研修で10の内容を教えても、一度ですべてを覚えてもらえるわけではありません。さらに、Salesforceの操作方法、データ入力のルールなどは、実際に現場で使う頃には忘れてしまっている場合もあります。

そこで、ただ情報を集約するだけでなく、手軽に “研修の復習” ができるような仕組みに落とし込むことで、学習効率を高めることができます。

「ITチームとしては、『あるべき検索の窓口はどこなのか』などとよく考えています。
ただ、検索してもらうことにも考える負担はかかります。ですから、Teachme Biz for Salesforceのように、今操作している画面の中にマニュアルが表示されていて、1クリックでアクセスできるシステムは良いですよね」

Teachme BizをSalesforce以外でも最大限に活用するには?

せっかくなので、千野さんにはTeachme Biz による手順書をより活用するコツも聞いてみました。

「Teachme Biz を使っていても、意外にアプリでの簡単なキャプチャー方法を知らないんですよ。アプリを使えば、画面操作でも動画で録画して簡単に編集できるので、社内では “Teachme Biz を使って動画編集に挑戦しよう!” と言って、色んな社員が分かりやすい動画マニュアルを作れるように刺激しています」

確かに、システム操作だけでなく簡単に様々な動画をキャプチャしてビジュアルベースの手順書をつくれることは、Teachme Bizの大きなメリットです。

また、 MipoxさんではSalesforceに限らずさまざまな分野の教育でTeachme Bizを活用されているため、マニュアル作成の効率化以外にもメリットを感じているそうです。

「Mipox は製造業の会社なのでISO対策もしているのですが、Teachme Bizさんの承認機能には助かっています。
せっかくのマニュアルも後からよかれと思って編集で内容を変更すると、ISOの視点では変更点を明らかにした管理にならないので、NGなのです。
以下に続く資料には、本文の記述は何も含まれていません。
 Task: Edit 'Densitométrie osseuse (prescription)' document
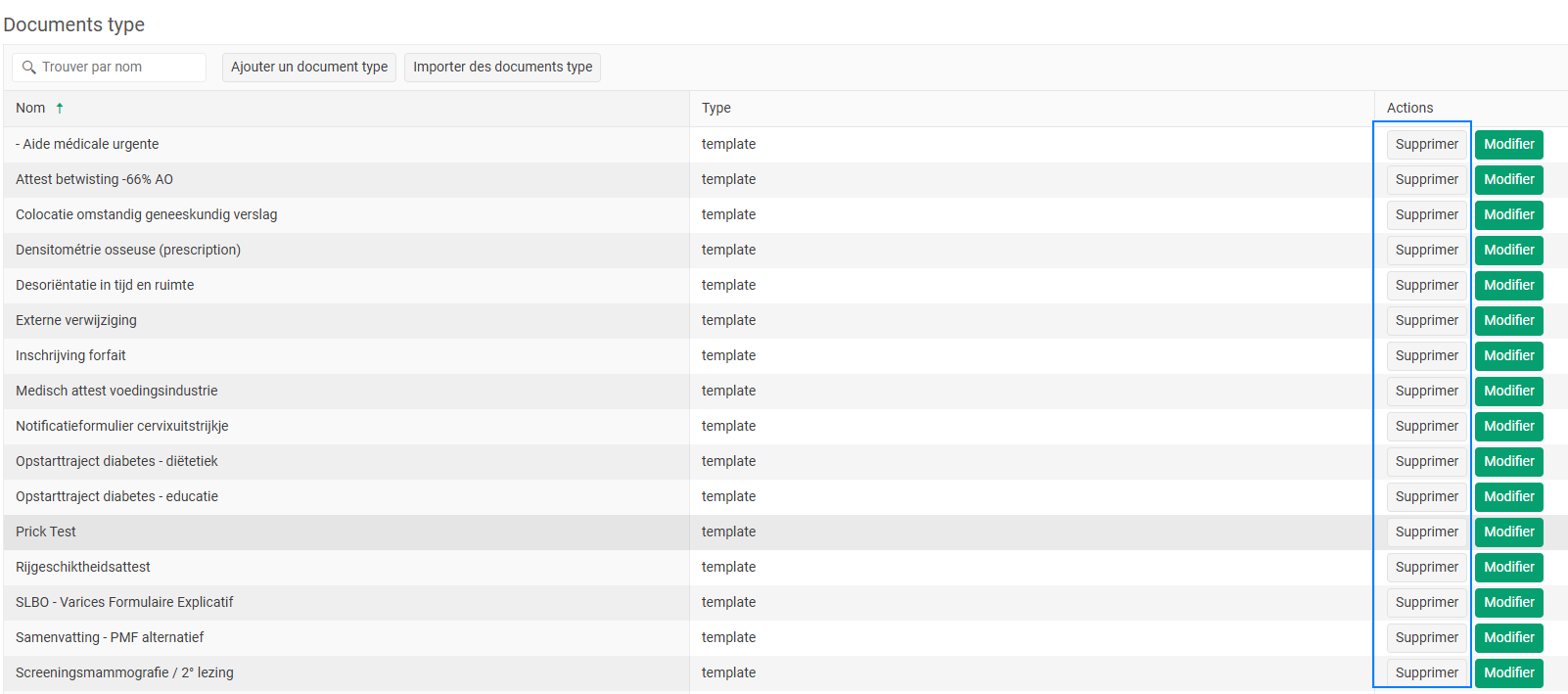(x=1508, y=251)
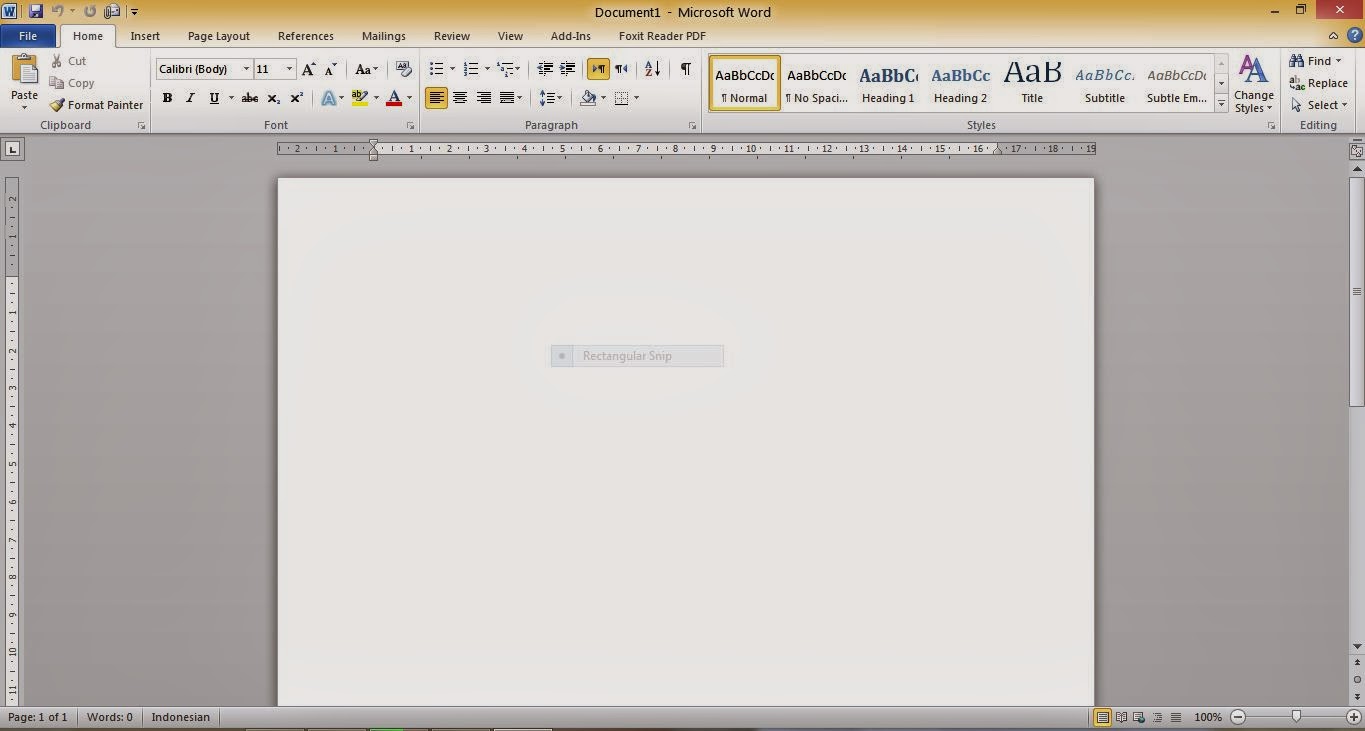
Task: Toggle subscript formatting
Action: tap(272, 98)
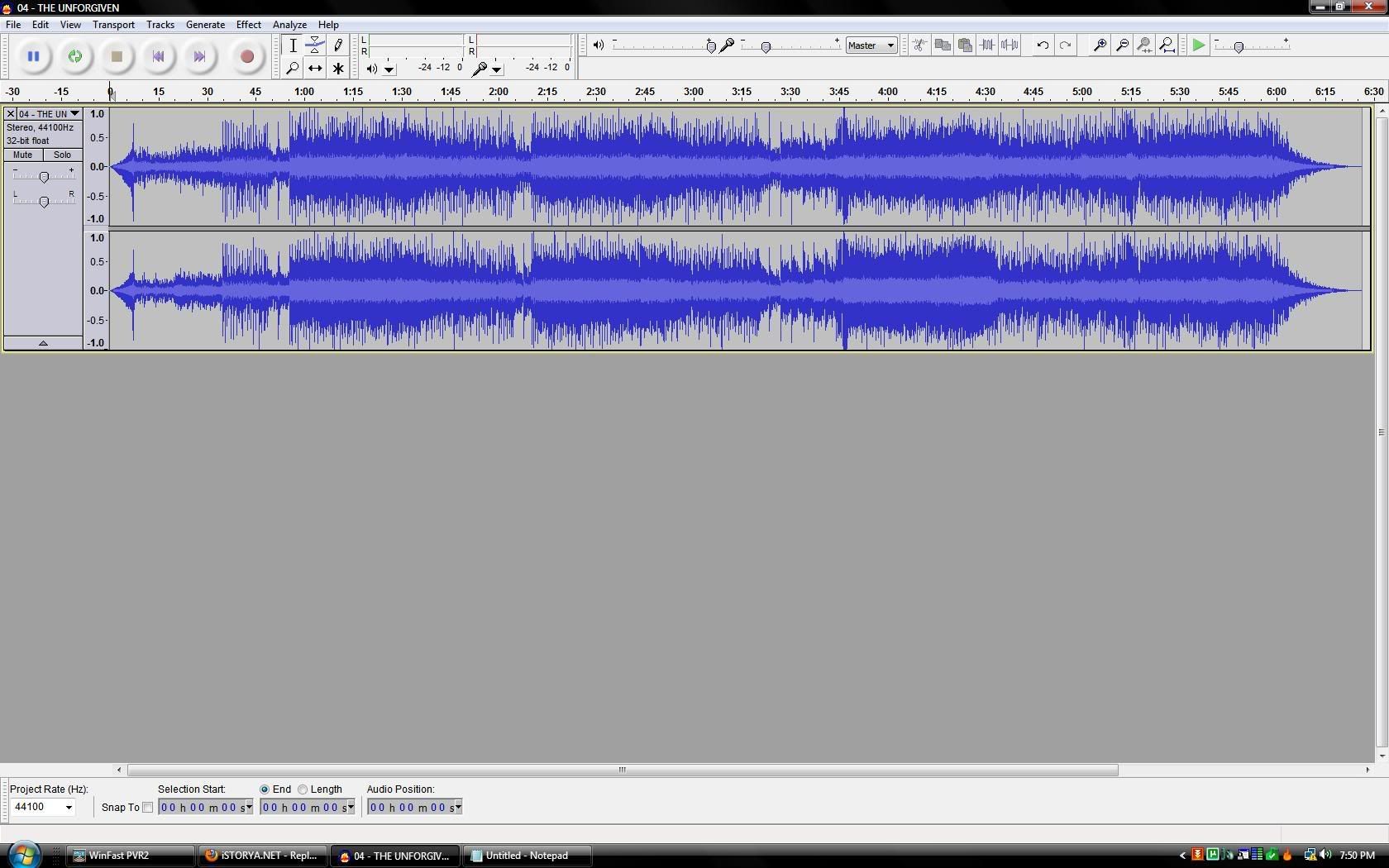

承認フローがあるSalesforceの中でマニュアルの承認まで実装するのは大変なのですが、Teachme Bizを使うことで、手順書の変更を責任者に申請して、許可を得たものから順次公開するという仕組みを簡単に実現できます」

また、工場での活用事例ではQRコードを活用し、Salesforceと同じように、現場でマニュアルを探す手間なくすぐに手順を確認できる仕組みを作られています。

Teachme Bizでシステムから作業手順までの様々な内容を効率的にマニュアル化し、メンバーがいつでも作業現場で学びやすい環境を作ることで、新しい取り組みをどんどん組織に定着されているようです。